IT'S the bustling New Forest town which owes its existence to the arrival of the railway in 1886.

Now the first house to built in New Milton is set to become a museum and heritage centre after standing empty for about ten years.

Civic chefs have approved a proposal to convert the old stationmaster's home into a focal point for residents and visitors to the area.

A restoration scheme involving the 19th century property in Station Road has been devised by New Milton Town Council and Milton Heritage Society.

The project has been dubbed No 1 New Milton because the station was originally surrounded by open countryside.
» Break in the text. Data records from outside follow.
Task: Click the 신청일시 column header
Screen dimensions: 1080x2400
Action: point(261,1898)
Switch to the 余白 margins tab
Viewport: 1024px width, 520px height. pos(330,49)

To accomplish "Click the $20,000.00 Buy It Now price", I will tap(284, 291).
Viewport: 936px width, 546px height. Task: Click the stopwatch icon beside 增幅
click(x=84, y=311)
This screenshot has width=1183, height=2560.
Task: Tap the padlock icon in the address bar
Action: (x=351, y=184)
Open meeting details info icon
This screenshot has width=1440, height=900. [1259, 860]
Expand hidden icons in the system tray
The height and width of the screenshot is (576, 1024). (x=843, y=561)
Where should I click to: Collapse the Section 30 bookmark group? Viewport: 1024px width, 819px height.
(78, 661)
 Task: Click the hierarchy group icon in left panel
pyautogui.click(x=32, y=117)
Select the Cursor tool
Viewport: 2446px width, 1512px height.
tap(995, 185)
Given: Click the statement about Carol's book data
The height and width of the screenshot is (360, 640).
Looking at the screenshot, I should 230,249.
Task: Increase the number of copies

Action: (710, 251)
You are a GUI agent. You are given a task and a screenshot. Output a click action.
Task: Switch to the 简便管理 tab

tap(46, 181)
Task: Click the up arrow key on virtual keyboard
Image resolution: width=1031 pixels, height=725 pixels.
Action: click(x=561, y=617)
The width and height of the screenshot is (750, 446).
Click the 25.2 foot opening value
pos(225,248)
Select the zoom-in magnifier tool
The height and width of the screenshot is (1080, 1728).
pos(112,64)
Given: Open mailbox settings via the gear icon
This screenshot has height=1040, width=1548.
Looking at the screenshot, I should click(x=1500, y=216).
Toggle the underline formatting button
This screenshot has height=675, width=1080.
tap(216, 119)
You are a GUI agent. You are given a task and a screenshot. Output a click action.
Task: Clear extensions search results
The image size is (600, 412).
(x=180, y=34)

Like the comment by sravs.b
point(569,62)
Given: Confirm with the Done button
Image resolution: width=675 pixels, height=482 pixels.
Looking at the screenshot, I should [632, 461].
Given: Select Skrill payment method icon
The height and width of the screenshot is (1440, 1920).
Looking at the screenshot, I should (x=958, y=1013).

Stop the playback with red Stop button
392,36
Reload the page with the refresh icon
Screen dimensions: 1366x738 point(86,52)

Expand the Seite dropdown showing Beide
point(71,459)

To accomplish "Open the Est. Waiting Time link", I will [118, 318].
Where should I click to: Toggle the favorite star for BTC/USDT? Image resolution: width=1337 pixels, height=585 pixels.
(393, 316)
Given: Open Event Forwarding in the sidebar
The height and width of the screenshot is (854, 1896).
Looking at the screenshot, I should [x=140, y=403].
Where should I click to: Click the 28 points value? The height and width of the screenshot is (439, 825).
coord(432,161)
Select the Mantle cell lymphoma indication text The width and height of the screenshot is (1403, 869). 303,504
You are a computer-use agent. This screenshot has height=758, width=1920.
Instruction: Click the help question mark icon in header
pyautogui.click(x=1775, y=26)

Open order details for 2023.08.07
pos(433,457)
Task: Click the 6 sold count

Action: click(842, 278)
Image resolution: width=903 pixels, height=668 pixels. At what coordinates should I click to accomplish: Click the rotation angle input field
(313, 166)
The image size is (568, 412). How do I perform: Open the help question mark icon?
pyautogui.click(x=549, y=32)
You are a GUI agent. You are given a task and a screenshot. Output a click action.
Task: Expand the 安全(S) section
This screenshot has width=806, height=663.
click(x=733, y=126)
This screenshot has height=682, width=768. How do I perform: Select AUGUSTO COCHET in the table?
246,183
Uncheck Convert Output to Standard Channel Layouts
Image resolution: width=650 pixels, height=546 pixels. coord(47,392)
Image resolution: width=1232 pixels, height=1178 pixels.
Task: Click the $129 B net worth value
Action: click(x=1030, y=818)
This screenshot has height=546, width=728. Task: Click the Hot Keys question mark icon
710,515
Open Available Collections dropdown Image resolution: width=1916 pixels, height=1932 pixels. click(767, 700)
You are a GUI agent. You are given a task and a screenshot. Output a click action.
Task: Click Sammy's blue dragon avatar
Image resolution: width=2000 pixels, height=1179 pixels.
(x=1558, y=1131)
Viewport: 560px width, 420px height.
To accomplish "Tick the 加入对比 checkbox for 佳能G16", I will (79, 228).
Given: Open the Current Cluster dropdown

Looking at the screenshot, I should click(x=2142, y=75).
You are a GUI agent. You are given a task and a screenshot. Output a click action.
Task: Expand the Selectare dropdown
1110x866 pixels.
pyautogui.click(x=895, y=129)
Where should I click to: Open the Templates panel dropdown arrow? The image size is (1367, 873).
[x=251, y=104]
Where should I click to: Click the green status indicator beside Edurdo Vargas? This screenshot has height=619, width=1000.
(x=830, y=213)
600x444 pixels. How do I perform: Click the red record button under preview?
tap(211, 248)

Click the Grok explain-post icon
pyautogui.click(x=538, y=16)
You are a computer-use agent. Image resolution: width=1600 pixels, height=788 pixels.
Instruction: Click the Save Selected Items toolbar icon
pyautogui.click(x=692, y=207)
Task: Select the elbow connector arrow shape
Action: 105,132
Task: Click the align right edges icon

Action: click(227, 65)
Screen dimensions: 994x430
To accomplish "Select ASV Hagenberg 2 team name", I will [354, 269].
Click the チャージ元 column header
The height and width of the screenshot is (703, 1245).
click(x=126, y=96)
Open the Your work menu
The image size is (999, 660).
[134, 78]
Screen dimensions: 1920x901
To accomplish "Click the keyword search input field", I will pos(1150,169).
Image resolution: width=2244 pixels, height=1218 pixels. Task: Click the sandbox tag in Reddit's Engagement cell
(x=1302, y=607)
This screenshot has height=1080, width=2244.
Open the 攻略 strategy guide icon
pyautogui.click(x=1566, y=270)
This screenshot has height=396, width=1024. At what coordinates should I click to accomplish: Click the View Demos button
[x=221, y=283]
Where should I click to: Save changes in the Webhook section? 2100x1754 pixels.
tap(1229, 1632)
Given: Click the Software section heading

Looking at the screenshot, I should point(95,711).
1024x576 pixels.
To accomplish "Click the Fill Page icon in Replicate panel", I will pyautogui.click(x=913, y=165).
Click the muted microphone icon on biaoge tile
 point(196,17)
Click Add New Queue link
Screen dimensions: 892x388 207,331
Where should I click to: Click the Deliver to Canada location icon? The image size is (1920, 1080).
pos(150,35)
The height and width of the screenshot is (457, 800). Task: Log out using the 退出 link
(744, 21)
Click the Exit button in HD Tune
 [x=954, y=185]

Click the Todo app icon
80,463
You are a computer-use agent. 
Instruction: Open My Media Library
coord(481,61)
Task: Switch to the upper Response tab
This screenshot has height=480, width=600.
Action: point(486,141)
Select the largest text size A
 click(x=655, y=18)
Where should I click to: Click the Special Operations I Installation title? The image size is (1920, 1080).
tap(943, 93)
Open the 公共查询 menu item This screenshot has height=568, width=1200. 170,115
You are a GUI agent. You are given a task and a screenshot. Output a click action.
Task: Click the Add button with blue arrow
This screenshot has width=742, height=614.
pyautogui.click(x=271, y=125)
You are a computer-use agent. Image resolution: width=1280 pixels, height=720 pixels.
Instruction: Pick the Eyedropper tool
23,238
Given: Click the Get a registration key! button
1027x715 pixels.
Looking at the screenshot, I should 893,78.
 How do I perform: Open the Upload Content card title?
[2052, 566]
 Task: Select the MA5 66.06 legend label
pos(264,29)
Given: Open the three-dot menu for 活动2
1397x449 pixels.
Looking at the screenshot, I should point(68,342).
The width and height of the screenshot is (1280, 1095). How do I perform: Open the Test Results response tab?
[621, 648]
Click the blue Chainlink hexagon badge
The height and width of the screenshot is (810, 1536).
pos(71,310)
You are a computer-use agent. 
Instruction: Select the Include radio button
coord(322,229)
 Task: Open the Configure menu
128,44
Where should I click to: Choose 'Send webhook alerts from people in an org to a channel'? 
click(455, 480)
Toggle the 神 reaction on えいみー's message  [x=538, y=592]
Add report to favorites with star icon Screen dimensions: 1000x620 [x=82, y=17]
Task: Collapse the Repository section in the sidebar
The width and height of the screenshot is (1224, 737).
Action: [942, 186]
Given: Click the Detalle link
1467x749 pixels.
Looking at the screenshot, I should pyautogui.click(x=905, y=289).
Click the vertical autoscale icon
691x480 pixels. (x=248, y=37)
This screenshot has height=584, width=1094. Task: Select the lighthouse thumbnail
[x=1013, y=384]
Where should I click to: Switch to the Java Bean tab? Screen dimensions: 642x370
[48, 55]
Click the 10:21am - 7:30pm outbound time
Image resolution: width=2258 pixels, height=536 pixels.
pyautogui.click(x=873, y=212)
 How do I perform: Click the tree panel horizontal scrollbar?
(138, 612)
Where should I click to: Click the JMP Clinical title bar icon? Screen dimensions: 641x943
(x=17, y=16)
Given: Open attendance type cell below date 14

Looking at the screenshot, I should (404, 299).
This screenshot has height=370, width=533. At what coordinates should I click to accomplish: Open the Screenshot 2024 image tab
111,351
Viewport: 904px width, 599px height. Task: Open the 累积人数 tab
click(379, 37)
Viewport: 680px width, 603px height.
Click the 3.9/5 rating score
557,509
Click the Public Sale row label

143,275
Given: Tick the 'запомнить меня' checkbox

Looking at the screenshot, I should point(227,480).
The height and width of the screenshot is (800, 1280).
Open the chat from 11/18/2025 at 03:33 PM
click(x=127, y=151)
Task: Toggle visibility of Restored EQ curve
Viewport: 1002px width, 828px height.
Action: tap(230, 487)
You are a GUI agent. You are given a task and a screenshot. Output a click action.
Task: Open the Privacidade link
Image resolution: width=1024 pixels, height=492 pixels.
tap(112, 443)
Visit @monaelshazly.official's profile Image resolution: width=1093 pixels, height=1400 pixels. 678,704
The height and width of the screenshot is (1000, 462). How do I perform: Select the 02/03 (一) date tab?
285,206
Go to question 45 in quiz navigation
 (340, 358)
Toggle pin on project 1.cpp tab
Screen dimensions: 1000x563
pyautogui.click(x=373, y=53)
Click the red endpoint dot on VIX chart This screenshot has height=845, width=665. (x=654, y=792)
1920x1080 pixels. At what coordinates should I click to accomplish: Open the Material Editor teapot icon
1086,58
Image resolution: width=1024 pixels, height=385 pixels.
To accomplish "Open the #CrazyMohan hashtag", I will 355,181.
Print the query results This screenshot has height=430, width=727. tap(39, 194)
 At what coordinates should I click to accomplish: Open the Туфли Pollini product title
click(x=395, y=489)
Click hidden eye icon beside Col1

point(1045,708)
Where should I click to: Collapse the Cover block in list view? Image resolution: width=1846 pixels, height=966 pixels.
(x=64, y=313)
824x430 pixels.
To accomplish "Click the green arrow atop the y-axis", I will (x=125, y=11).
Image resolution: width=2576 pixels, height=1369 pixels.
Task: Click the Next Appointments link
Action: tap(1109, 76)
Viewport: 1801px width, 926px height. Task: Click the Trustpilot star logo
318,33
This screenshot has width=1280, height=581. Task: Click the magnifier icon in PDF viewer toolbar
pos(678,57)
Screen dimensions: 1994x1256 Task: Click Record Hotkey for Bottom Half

The rest of the town grew up around it.

New Forest Post:

Proposals to convert the house were backed by Alan Watson, chairman of New Milton Residents' Association.

In a letter to the district council he said: "The heritage centre will be a valuable asset to residents and the thousands of visitors who come to New Milton.

"It will assist people of all ages to learn about the birth and growth of New Milton and to have a better understanding of how the town has developed over the years.

"It will be an ideal repository for the mass of historical information which has been collected from a variety of sources and which needs to be preserved for us and for future generations."

Exhibits will be displayed on the ground floor and an upstairs room will be turned into a learning centre used by schools and youth groups.

One part of the attraction will outline the early history of the area through to the arrival of the railway in 1886. Other sections will chronicle the years leading up to the end of the First World War, plus the period from the 1920s to the present day.

The conversion of the building is expected to cost about £60,000.

New Forest Post:

A report to district councillors said: "There is nothing within the town which currently allows public access to historical details about the town and surrounding villages.

"The proposal would make good use of an otherwise empty property.

"While the loss of a dwelling is regrettable, it would provide an alternative use which would benefit the wider population of the town as well as provide a focal point for visitors to the area."

A town council spokesman added: "The building of a station about a mile north east of Milton village created the new town of New Milton.

"When it was built in 1886 it was just a railway station in the middle of the countryside."